▶ _Exercise data_:
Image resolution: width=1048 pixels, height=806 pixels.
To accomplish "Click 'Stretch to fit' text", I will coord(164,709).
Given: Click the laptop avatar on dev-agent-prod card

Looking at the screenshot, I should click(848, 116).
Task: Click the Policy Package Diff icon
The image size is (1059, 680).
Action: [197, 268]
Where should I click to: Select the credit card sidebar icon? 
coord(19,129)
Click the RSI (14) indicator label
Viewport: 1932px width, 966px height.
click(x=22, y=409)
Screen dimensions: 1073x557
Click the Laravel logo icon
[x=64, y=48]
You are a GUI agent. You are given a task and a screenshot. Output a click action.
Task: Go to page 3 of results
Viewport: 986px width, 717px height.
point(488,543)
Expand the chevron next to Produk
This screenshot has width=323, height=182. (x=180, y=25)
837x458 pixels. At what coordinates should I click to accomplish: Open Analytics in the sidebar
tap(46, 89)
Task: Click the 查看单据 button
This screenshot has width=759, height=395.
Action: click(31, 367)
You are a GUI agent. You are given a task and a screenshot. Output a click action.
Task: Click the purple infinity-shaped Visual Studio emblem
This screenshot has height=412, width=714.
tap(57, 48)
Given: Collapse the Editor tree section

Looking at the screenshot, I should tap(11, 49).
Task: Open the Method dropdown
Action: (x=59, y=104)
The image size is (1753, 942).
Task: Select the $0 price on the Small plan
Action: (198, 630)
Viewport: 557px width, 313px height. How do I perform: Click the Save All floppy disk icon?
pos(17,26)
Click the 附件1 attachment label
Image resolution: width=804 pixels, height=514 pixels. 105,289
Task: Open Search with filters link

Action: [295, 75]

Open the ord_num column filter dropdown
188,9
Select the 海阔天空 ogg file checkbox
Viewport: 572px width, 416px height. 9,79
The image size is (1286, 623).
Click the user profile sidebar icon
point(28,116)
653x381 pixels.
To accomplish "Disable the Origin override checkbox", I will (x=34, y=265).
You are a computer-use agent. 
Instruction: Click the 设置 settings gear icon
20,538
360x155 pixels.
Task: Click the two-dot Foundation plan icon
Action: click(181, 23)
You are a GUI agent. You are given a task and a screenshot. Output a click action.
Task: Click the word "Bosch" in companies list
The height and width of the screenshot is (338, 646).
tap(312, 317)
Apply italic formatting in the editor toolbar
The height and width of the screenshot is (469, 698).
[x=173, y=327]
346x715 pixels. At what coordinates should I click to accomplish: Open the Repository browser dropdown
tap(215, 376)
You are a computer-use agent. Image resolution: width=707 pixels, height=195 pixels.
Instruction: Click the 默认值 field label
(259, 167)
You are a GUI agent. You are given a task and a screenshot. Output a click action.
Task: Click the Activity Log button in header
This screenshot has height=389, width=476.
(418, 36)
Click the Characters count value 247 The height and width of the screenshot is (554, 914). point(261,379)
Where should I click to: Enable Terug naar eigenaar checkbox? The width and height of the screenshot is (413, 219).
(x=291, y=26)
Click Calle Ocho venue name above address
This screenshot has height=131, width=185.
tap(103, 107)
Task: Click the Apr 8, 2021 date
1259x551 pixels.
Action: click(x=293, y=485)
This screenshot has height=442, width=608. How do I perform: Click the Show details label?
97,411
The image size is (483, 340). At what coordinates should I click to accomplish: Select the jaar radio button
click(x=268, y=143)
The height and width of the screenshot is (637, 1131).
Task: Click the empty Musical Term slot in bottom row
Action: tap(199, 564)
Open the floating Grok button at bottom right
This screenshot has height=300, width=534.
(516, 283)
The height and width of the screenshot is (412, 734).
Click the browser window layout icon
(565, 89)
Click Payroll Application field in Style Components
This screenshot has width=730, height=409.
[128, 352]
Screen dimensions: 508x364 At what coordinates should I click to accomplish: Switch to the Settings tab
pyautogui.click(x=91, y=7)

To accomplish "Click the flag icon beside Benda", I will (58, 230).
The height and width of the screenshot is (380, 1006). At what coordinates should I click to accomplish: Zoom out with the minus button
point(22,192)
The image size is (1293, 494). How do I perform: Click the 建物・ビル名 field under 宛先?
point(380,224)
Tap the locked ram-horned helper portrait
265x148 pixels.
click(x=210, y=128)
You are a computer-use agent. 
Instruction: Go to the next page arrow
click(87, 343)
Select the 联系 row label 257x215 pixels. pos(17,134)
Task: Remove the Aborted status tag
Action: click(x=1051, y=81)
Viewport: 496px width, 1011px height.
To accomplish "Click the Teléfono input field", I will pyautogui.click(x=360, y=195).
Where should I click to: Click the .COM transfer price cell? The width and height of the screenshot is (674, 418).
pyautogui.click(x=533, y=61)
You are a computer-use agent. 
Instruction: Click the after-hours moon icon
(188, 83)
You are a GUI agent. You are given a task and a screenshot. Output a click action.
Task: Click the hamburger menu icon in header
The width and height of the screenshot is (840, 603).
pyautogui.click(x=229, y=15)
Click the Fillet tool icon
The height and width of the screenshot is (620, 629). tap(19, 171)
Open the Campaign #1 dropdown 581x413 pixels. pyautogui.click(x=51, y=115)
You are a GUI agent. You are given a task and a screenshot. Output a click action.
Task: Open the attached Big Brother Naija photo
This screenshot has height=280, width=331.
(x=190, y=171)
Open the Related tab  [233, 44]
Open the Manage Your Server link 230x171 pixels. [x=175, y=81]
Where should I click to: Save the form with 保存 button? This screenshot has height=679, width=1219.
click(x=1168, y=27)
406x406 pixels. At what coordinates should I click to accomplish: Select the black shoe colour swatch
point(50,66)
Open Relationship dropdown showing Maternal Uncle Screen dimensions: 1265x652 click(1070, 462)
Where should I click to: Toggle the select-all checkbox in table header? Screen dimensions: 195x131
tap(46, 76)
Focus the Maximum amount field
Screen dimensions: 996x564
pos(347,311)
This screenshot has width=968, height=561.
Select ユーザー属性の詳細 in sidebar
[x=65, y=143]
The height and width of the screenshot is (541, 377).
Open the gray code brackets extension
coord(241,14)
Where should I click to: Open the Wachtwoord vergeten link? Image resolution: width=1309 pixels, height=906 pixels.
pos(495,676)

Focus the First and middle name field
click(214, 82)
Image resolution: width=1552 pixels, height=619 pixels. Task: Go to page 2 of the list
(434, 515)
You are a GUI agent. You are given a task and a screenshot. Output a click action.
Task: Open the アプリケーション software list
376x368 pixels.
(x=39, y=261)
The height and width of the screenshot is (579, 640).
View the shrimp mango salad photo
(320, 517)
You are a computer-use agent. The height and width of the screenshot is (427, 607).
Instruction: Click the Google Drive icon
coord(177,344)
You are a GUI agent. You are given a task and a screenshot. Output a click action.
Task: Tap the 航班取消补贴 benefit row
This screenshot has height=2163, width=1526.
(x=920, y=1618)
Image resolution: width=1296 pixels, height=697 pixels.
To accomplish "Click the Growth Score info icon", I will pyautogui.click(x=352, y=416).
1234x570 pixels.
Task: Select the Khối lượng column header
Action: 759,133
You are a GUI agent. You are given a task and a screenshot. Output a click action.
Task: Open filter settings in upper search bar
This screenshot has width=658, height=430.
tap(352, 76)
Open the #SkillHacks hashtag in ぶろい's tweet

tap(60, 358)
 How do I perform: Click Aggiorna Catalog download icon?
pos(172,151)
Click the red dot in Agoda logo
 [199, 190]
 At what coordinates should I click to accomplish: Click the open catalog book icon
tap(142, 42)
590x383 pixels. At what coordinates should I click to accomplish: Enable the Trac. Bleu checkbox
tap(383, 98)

▶ _Assignment_:
Up to and including the line with "653x381 pixels.", restate the records above word for word from the very first line.

▶ _Answer to this problem_:
Image resolution: width=1048 pixels, height=806 pixels.
To accomplish "Click 'Stretch to fit' text", I will coord(164,709).
Given: Click the laptop avatar on dev-agent-prod card

Looking at the screenshot, I should click(848, 116).
Task: Click the Policy Package Diff icon
The image size is (1059, 680).
Action: [197, 268]
Where should I click to: Select the credit card sidebar icon? 
coord(19,129)
Click the RSI (14) indicator label
Viewport: 1932px width, 966px height.
click(x=22, y=409)
Screen dimensions: 1073x557
Click the Laravel logo icon
[x=64, y=48]
You are a GUI agent. You are given a task and a screenshot. Output a click action.
Task: Go to page 3 of results
Viewport: 986px width, 717px height.
point(488,543)
Expand the chevron next to Produk
This screenshot has width=323, height=182. (x=180, y=25)
837x458 pixels. At what coordinates should I click to accomplish: Open Analytics in the sidebar
tap(46, 89)
Task: Click the 查看单据 button
This screenshot has width=759, height=395.
Action: click(31, 367)
You are a GUI agent. You are given a task and a screenshot. Output a click action.
Task: Click the purple infinity-shaped Visual Studio emblem
This screenshot has height=412, width=714.
tap(57, 48)
Given: Collapse the Editor tree section

Looking at the screenshot, I should tap(11, 49).
Task: Open the Method dropdown
Action: (x=59, y=104)
The image size is (1753, 942).
Task: Select the $0 price on the Small plan
Action: (198, 630)
Viewport: 557px width, 313px height. How do I perform: Click the Save All floppy disk icon?
pos(17,26)
Click the 附件1 attachment label
Image resolution: width=804 pixels, height=514 pixels. 105,289
Task: Open Search with filters link

Action: [295, 75]

Open the ord_num column filter dropdown
188,9
Select the 海阔天空 ogg file checkbox
Viewport: 572px width, 416px height. 9,79
The image size is (1286, 623).
Click the user profile sidebar icon
point(28,116)
653x381 pixels.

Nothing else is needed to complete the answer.